This body of work comes out of research into the history of The Commons, and Land Enclosures. This is a layered history that runs from around the 13th to the 20th century in which open shared common land was physically enclosed to allow for private ownership and controlled usage of land and resources.

 

The works presented in the exhibition are all from site visits to the small farming village of Laxton, in Nottinghamshire. Laxton is the last place in the country to keep this communal ‘Open Field’ system or farming. The farmers work side by side, working strips of land on the three main fields, where everyone gets a fair share of good and bad soil.

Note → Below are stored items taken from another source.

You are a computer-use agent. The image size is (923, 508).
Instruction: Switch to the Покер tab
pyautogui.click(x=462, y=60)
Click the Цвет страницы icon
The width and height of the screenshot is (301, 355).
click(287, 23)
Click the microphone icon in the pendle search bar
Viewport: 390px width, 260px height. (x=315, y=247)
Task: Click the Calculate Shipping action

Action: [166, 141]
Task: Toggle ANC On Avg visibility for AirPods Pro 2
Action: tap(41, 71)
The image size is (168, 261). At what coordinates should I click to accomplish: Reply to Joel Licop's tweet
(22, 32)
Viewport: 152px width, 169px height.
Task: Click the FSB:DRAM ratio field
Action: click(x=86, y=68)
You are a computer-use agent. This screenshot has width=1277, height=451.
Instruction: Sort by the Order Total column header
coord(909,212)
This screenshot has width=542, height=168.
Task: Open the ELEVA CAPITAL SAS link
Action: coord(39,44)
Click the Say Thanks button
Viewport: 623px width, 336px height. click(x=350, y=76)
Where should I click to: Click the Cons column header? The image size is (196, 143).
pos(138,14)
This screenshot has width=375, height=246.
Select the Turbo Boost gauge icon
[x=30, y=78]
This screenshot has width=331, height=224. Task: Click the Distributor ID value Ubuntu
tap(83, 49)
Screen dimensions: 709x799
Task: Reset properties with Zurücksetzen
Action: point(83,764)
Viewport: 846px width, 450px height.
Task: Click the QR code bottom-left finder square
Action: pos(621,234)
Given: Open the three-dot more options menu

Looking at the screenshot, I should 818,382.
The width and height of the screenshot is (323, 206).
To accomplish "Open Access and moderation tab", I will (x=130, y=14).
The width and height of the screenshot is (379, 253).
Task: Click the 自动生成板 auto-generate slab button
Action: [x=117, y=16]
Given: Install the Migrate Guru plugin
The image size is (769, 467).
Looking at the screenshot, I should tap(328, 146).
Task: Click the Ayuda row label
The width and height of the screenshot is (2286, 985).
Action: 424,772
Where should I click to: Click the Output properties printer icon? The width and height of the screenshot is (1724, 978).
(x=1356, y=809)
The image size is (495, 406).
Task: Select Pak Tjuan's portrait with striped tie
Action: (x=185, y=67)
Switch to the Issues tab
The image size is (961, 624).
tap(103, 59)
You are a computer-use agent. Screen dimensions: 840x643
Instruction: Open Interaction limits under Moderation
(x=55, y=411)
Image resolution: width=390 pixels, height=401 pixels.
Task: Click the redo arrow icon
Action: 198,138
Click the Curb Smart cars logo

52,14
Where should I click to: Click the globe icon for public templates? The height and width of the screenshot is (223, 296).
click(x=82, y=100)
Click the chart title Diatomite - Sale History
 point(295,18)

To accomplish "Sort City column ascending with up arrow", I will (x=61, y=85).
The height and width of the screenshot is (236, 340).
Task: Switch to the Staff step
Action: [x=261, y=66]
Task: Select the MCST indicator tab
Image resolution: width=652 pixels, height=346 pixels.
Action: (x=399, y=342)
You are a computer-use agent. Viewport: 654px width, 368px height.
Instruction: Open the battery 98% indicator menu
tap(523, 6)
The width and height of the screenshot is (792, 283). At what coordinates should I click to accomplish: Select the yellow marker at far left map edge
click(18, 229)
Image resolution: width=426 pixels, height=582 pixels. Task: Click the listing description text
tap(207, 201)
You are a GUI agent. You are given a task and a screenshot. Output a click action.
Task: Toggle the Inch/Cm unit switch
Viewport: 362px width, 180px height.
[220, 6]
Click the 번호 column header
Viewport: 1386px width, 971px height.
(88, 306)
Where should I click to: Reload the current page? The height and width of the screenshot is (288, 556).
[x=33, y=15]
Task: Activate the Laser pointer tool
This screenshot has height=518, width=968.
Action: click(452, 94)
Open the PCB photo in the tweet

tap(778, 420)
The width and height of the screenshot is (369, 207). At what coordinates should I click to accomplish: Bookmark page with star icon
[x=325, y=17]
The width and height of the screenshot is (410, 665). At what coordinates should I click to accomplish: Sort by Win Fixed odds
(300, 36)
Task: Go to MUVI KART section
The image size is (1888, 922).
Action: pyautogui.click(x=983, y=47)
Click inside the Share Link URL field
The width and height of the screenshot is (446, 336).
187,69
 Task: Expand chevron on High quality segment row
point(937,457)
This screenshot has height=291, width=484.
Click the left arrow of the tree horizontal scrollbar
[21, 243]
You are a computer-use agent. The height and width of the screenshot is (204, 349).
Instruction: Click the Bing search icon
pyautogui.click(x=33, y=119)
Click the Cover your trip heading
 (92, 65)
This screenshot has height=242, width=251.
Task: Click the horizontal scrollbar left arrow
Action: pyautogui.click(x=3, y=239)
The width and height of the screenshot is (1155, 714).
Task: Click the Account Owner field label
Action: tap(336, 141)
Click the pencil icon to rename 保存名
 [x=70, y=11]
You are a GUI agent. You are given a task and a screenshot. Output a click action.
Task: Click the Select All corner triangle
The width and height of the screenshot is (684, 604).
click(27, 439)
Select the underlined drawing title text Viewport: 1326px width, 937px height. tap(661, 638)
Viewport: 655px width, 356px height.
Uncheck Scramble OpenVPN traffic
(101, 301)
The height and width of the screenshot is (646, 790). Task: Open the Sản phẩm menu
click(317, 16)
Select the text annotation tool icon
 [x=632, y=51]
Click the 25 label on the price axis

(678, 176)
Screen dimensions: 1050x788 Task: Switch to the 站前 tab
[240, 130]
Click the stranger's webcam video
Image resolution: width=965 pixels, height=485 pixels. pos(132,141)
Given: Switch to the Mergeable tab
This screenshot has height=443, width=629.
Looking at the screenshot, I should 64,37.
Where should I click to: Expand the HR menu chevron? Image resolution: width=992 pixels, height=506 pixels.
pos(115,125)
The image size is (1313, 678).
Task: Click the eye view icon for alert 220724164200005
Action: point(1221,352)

Although they now use modern machinery, the methods of land distribution and usage have remained the same since medieval times.

 

The audio piece is from an interview with a locate farmer who describes his, and his family’s, intimate knowledge and connection to working the land in Laxton.

The etchings are of wooden pegs that are used every year on the ‘Jury Day’. This is when a jury of 12 farmers go around measuring the edges of the fields to check that no one has over farmed the land or ploughed into an area they shouldn’t have. This is very necessary as these historic ‘Open Fields’ do not have fencing or walls to physically mark out whose land is whose. The peg etchings are displayed, spread out across the gallery walls, low down to the ground, echoing how they are used in real life in Laxton to measure the land. Finally the photographic open book spreads are displayed on the floor, to emphasize the importance of the ground. The images are taken with analogue film cameras of Laxton’s fields. They show the traces and marks left on the land from the human processes of farming.